This page describes the architecture of the node-manager module for CloudPermanent nodes.
Module architecture
The following simplifications are made in the diagram:
- The diagram shows containers in different pods interacting directly with each other. In reality, they communicate via the corresponding Kubernetes Services (internal load balancers). Service names are omitted if they are obvious from the diagram context. Otherwise, the Service name is shown above the arrow.
- Pods may run multiple replicas. However, each pod is shown as a single replica in the diagram.
The Level 2 C4 architecture of the node-manager module and its interactions with other Deckhouse Kubernetes Platform (DKP) components are shown in the following diagram:

Module components
Bashible is a key component of the Cluster & Infrastructure subsystem that enables the operation of the node-manager module. However, it is not part of the module itself, as it runs at the OS level as a system service. For Bashible details, refer to the corresponding documentation section.
The module managing CloudPermanent nodes consists of the following components:
-
Bashible-api-server: A Kubernetes Extension API Server deployed on master nodes.

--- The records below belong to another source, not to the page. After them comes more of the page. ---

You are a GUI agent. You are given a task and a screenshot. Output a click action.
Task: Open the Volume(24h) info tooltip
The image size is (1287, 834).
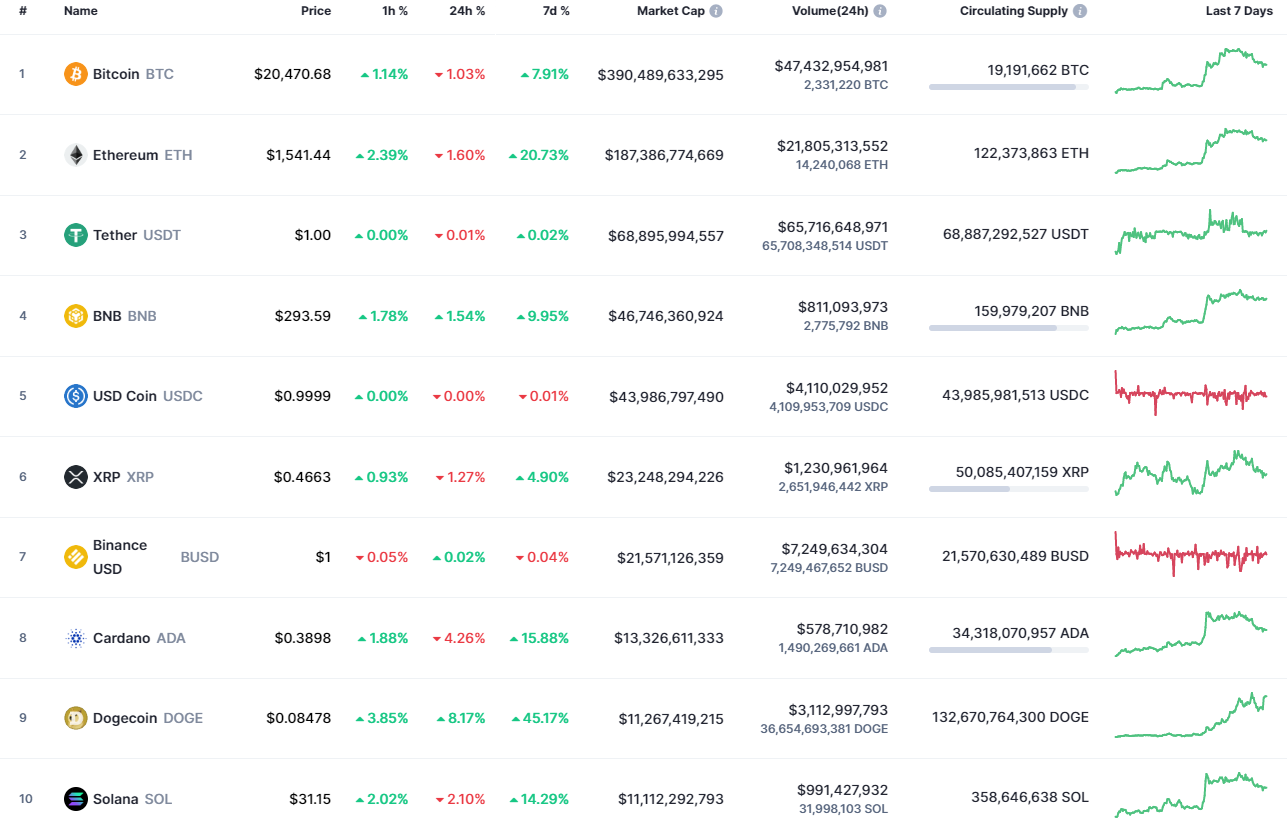[x=878, y=11]
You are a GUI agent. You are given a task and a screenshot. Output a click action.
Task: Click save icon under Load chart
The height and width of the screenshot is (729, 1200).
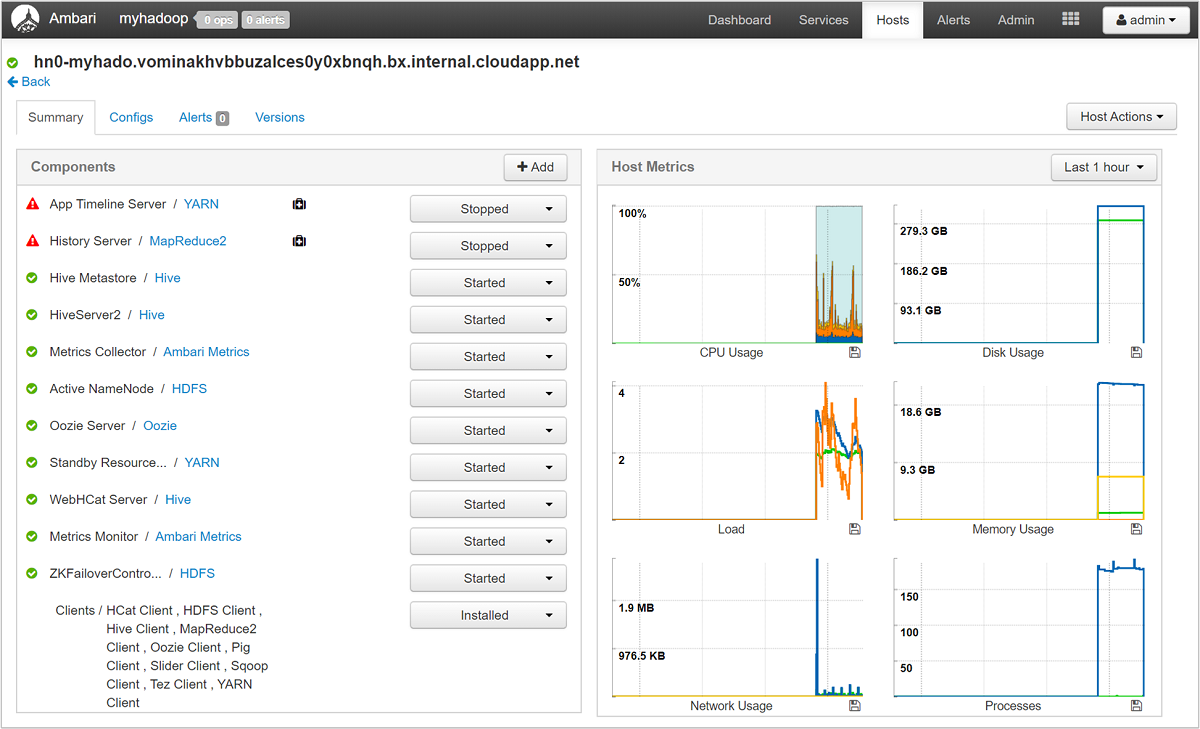coord(854,529)
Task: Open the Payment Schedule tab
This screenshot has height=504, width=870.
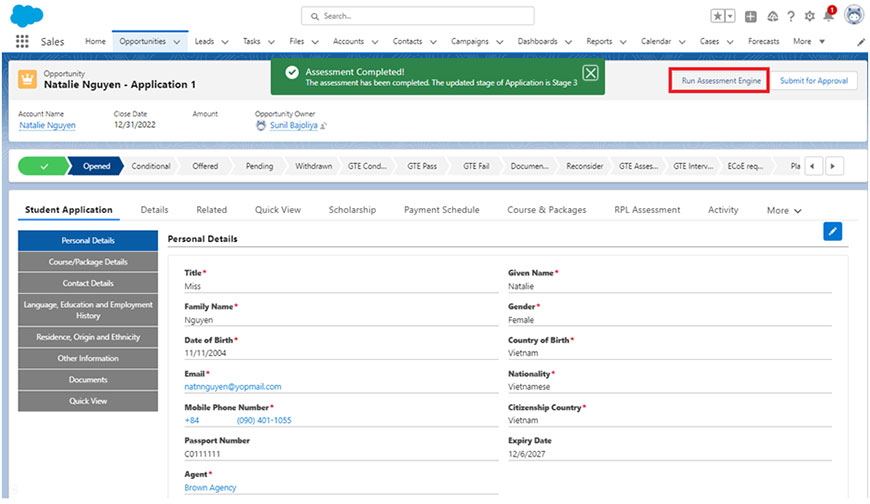Action: (441, 210)
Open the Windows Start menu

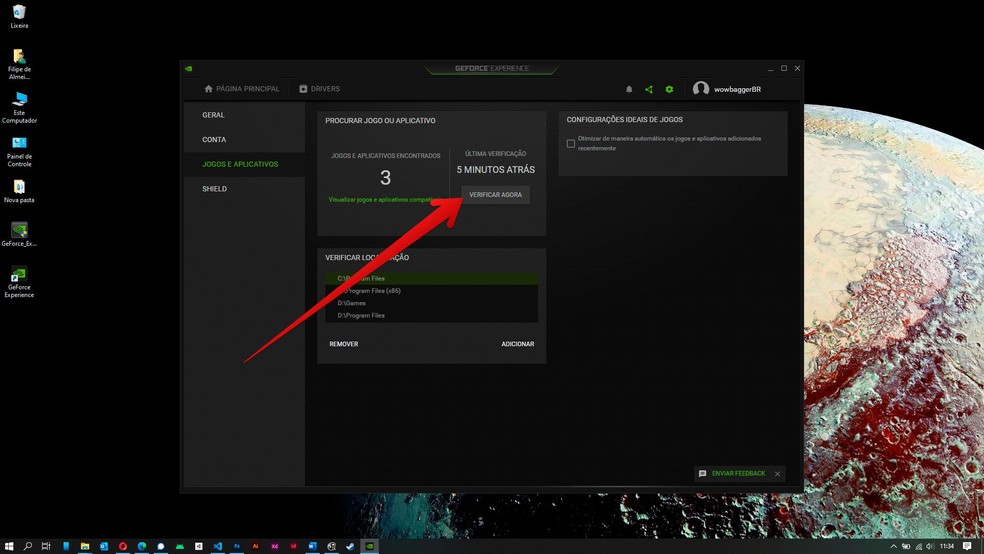point(9,546)
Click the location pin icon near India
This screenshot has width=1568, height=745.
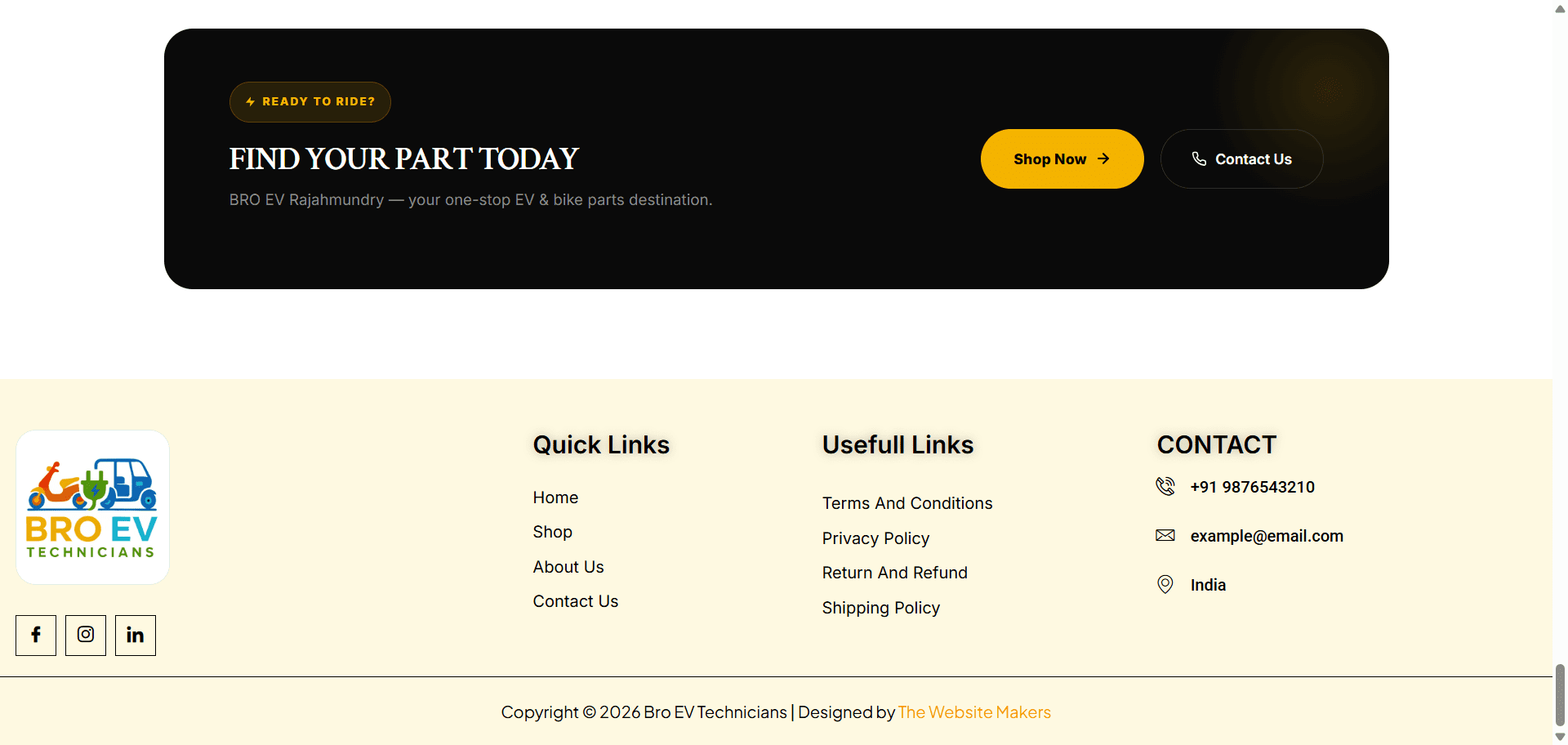[x=1165, y=585]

It generates bashible scripts from templates stored in custom resources. When kube-apiserver receives a request for resources containing bashible bundles, it forwards the request to bashible-api-server and returns the generated result. For more details about bashible and bashible-api-server, refer to the corresponding documentation section.
-
Early-oom (DaemonSet): A pod deployed on every node. It reads resource load metrics from
/procand terminates pods under high load before kubelet does. Enabled by default, but can be disabled in the module configuration if it causes issues for normal node operation.Includes the following containers:
- psi-monitor: Monitors the PSI (Pressure Stall Information) metric, which reflects how long processes wait for resources such as CPU, memory, or I/O.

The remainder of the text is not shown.